A SMALLER PIECE OF CAKE

Molder plaster designs line the underside of the marquee of Los Angeles’ Deco masterpiece, The Wiltern Theatre.
By MICHAEL PERKINS
IN A HOUSE CRAMMED WITH LUXURIANT COFFEE TABLE BOOKS ON PHOTOGRAPHY, my most lovingly thumbed volumes seem to center on studies of Art Deco architecture, a subject which provides me with endless enjoyment. Some books touch on overall moderne design, but most are specific reference works on the zigzags, chevrons, whorls and curves of buildings, clad in this seductive, streamlined celebration of style. Similarly, my travel plans over the years involve sticking pins in the globe to indicate the fattest troves of these buildings, mapping my strategies for someday capturing them inside a box. It’s a bucket list, if buckets had been designed by Walter Dorwin Teague or Norman bel Geddes.
Shooting Deco buildings can humble one, since the sheer volume of decorative accents in a single skyscraper could consume a coffee table book all its own. Deco may use fewer details or lines to suggest an idea compared to earlier eras, but it is still undeniably busy. Some truly extreme edifices, such as Los Angeles’ Pantages Theatre, can nearly give you claustrophobia. These places were certainly meant to be looked at, but, to our contemporary eye, trying to take them “all in” is a little like sending your eye on a three-day bender. This also means that, for photographers, trying to tell a complete story in a single image is pert nigh impossible.

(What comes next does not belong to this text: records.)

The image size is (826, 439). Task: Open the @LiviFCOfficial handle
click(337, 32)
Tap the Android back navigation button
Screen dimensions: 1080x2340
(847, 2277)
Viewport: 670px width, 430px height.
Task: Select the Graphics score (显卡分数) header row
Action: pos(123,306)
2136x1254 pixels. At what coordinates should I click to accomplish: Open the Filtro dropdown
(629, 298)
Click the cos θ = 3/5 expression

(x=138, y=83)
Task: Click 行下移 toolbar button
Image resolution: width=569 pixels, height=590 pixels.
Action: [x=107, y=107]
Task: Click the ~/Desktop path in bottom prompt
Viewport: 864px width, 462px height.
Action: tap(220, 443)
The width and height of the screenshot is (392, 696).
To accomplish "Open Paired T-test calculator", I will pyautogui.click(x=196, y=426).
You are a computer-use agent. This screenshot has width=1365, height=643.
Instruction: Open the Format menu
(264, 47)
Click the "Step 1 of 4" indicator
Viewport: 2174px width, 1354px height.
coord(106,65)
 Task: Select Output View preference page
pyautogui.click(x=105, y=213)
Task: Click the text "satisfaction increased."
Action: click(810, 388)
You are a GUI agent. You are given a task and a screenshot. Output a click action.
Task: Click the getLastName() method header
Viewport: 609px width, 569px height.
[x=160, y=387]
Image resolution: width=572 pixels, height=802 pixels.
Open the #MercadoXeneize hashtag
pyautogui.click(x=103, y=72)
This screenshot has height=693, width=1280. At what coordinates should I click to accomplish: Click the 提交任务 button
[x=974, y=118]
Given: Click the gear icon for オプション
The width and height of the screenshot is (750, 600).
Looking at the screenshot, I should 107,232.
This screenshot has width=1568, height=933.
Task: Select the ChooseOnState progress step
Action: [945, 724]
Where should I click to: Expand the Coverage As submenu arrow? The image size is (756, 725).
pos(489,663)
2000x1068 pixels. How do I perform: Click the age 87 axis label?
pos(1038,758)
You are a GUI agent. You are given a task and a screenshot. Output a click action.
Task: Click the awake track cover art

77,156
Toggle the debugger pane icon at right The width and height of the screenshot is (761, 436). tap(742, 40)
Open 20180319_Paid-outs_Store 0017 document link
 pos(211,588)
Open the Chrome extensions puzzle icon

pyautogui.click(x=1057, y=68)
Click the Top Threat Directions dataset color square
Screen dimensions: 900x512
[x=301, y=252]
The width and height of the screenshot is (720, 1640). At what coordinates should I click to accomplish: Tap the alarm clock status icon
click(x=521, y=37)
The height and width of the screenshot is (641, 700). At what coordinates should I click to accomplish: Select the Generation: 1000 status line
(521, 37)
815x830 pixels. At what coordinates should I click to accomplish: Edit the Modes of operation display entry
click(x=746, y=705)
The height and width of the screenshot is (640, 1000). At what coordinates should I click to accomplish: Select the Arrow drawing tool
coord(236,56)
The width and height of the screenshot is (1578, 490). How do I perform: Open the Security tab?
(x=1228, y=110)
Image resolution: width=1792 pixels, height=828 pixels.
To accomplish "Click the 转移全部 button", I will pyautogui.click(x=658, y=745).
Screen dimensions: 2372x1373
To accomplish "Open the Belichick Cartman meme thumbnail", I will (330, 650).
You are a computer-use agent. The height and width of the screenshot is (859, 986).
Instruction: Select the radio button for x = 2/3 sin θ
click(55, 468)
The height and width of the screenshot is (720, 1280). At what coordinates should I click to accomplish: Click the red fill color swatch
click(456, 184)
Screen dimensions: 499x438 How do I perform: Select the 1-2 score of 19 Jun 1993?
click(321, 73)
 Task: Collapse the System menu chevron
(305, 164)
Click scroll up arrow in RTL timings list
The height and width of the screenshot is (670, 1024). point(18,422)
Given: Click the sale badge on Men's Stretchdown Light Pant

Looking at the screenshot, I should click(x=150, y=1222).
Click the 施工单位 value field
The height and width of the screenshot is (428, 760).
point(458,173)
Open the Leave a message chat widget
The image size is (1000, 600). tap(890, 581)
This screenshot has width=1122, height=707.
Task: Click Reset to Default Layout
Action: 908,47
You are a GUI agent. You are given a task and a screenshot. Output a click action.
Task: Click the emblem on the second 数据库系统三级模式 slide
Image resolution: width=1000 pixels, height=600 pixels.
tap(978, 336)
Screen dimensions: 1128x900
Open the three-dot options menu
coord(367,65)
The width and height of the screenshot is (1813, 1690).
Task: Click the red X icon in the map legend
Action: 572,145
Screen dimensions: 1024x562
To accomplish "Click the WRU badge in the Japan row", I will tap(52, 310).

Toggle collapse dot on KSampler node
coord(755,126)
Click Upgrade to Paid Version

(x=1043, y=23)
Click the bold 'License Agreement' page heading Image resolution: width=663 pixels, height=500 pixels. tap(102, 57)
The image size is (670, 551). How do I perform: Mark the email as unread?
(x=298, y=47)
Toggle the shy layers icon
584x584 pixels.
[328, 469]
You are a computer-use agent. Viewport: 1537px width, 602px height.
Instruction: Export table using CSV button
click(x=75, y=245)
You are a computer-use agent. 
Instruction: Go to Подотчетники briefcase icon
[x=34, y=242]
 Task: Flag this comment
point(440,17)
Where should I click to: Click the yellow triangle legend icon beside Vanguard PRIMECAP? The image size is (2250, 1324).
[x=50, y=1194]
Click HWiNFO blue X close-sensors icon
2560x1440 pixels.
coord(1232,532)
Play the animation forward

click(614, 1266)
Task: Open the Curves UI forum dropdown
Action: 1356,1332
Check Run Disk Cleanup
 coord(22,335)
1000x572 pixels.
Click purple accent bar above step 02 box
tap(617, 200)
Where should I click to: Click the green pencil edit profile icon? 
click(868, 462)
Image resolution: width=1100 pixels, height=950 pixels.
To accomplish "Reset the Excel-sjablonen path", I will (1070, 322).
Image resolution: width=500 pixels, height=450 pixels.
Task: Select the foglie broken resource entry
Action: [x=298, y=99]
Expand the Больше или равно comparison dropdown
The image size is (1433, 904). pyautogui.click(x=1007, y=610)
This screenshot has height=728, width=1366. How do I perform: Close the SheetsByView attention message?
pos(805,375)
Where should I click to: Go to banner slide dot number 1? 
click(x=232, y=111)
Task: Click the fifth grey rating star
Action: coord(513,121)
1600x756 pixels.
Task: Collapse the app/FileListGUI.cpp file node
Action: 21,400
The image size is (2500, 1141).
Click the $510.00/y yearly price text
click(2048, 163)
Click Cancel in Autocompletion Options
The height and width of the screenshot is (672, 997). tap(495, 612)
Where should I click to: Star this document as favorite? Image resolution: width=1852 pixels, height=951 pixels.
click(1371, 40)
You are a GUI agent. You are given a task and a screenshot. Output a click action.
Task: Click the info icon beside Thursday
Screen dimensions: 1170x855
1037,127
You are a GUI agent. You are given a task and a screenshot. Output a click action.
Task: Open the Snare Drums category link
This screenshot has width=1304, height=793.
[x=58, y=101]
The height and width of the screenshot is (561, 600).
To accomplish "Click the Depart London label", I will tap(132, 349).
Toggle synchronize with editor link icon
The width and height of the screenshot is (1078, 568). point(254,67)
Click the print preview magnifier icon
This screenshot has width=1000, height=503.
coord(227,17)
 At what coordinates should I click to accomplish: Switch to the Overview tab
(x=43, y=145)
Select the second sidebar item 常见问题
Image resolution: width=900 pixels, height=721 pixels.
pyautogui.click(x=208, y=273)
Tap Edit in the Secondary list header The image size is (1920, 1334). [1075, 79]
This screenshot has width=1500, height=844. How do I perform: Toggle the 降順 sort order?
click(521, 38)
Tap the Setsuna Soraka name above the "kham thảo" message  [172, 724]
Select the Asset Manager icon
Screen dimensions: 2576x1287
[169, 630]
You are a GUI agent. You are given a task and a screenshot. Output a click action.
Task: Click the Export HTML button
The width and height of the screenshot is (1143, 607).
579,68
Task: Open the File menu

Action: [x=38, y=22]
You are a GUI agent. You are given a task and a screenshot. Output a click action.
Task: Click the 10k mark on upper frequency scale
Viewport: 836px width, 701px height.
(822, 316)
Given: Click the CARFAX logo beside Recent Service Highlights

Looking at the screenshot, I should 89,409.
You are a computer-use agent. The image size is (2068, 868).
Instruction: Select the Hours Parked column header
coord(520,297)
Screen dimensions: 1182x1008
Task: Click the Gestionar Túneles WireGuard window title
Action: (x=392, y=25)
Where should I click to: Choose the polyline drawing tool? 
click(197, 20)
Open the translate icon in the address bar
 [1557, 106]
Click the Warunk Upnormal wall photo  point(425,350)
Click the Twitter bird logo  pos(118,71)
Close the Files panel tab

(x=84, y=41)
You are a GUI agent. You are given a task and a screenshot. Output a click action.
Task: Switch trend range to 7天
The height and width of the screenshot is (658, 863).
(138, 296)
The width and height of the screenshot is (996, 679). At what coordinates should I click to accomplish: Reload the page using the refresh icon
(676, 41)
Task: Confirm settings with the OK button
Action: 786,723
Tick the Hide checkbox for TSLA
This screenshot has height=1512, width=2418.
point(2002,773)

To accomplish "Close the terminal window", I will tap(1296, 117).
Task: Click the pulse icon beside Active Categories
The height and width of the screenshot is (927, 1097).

To that thought, I have spent several years going over shoots of Deco buildings that originally involved, say, thirty to forty images, only to find that, even when I was trying to break these giant birthday cakes into smaller slices, there was still enough going on, even in the edited shots, to warrant a second, third, or even fourth “sub-cropping”. One such place, also in L.A., is the giant faux-jade tower known as the Wiltern Theatre, so named because it occupies a corner at the intersection of WILshire Boulevard and WesTERN Avenue. The place was originally the Hollywood capstone of the Warner Brothers theatre chain, and survives today as a live performance space (think alt-rock meets emo). Point a camera anywhere, and you’ll harvest a click-ton of exuberant, exploding ornamentation.
The large shot seen at the top of the page is but one section of the glorious molded plaster overhang beneath the Wiltern’s marquee. The inset image at left is the larger master shot, in which I originally thought I was keeping it simple by limiting the frame to the lower part of the front right corner of the building. Turns out that even this “tighter” composition was too busy, hence the more radical crop to a smaller part of the pattern. On the way to the final edit, I also flipped the design upside down to make it splay out more dramatically and converted the dull gun-metal green to blue for a little extra romance.
All of which seems to be yet another re-hash of the old “less is more” argument. Simplify, simplify, grab the stone from my hand, grasshopper, etc., etc. Art Deco is a style in which the devil (the delight?) is most definitely in the details. Some are so incredible that it seems a sin to have them vanish into large, comprehensive uber-shots of big buildings, rather than being given the loving attention they deserve. And certainly, for photographers, there are other such visual birthday cakes that are more appetizing if you simply cut yourself a smaller slice.